I want those! I’d just look out at my pasture and laugh all day.


----------



## littleheathens (Apr 27, 2019)

Your sheep are beautiful! I hope they function the way you want them to. Will you shear yourself? 

The stupid mountain names cracked me up! It inspired me to name a quad sometime after our towns' lakes: Mendota, Monona, Waubesa, Kegonsa, and maybe Yahara (the connecting river). Although we do alphabetical by year.

Another name suggestion- Sugar, Spice, Everything Nice


----------



## Mike at Capra Vista (Nov 30, 2017)

littleheathens said:


> Your sheep are beautiful! I hope they function the way you want them to. Will you shear yourself?

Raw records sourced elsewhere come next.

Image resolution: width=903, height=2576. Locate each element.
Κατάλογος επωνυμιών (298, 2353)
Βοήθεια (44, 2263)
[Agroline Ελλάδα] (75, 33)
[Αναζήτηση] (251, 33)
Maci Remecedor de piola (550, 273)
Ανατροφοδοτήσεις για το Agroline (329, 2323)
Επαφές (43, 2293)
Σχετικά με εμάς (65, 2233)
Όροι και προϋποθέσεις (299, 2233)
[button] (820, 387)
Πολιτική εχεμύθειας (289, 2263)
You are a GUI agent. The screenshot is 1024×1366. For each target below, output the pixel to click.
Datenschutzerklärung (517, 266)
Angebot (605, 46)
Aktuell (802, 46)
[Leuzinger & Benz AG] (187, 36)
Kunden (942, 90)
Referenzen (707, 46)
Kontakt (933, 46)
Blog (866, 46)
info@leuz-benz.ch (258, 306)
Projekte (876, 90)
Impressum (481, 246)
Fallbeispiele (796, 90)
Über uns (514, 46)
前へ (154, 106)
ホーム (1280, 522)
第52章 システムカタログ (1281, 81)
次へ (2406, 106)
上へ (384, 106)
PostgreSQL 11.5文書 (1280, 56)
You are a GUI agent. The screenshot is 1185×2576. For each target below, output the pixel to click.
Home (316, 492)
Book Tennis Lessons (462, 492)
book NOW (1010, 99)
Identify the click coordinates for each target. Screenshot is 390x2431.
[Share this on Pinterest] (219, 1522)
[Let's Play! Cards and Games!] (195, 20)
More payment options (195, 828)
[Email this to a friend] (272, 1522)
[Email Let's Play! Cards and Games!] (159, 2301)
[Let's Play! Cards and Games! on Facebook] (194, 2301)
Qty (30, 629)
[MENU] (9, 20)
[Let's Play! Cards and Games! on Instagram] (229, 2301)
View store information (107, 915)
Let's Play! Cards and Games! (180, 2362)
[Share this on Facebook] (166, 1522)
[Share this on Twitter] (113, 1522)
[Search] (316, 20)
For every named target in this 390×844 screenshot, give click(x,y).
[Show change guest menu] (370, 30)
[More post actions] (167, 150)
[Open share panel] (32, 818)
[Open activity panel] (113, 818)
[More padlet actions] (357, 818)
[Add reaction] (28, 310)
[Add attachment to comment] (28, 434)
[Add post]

Their main function is to eat grass, so as long as they eat grass all is good.

My sheep are St.Croix / Dorper cross hair sheep. No sheering required


----------



## toth boer goats (Jul 20, 2008)

Beautiful.


----------



## littleheathens (Apr 27, 2019)

We mowed our lawn today!


----------



## BarnOwl (Sep 6, 2020)

Congratulations, they are beautiful. I love the colors.


----------



## toth boer goats (Jul 20, 2008)




----------



## Mike at Capra Vista (Nov 30, 2017)

Day 3 with the sheep. They are all still alive and I have not lost any.

For being so superficially similar to goats, they sure are different. I remember when we first brought our three doelings home, they would cower together with their bums in the corner. The sheep did the same but with their heads in the corner.

By day two the sheep readily came and took grass out of my hand and I could touch them all over. Even lifted one girls front hooves.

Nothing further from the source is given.